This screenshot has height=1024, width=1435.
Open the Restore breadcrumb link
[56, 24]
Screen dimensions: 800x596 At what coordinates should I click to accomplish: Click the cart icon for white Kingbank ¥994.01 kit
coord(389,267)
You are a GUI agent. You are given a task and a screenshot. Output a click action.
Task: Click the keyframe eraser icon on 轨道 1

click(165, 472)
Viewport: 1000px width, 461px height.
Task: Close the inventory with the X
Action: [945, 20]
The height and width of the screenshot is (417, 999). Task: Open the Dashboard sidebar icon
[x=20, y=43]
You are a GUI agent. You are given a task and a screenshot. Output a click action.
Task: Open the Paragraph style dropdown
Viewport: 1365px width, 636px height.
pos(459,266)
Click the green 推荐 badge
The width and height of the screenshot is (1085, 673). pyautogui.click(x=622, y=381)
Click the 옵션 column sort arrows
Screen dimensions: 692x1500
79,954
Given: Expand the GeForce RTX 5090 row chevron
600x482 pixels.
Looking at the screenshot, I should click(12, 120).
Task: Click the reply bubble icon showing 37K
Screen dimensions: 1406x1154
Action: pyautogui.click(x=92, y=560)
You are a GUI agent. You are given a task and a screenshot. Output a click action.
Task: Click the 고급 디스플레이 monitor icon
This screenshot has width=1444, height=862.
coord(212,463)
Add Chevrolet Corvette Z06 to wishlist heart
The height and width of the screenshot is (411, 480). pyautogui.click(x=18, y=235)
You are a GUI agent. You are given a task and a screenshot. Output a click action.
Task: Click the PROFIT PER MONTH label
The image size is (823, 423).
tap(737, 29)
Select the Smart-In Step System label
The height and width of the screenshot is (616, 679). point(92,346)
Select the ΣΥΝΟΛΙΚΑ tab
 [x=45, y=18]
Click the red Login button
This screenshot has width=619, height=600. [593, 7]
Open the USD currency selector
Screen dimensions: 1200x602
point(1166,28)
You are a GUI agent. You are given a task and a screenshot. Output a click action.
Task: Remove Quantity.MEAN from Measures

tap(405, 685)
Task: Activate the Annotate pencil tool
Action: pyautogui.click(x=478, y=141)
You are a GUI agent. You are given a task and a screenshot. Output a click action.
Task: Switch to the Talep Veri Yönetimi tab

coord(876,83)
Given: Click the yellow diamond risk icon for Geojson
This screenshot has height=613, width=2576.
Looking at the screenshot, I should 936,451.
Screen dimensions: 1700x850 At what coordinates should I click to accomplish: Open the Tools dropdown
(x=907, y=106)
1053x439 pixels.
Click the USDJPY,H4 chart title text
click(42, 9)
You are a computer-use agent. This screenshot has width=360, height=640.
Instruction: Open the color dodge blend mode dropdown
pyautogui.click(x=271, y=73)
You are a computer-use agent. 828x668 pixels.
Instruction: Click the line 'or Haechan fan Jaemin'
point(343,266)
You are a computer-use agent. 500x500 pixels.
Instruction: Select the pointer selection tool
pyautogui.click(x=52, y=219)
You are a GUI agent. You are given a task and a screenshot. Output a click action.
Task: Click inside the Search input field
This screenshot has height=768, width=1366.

__About this task__:
In the listing above, locate the line containing "Task: Switch to the Talep Veri Yönetimi tab" and the line containing "You are a computer-use agent. This". Transcribe those two lines and everything between them, exactly as written.

__Solved problem__:
Task: Switch to the Talep Veri Yönetimi tab

coord(876,83)
Given: Click the yellow diamond risk icon for Geojson
This screenshot has height=613, width=2576.
Looking at the screenshot, I should 936,451.
Screen dimensions: 1700x850 At what coordinates should I click to accomplish: Open the Tools dropdown
(x=907, y=106)
1053x439 pixels.
Click the USDJPY,H4 chart title text
click(42, 9)
You are a computer-use agent. This screenshot has width=360, height=640.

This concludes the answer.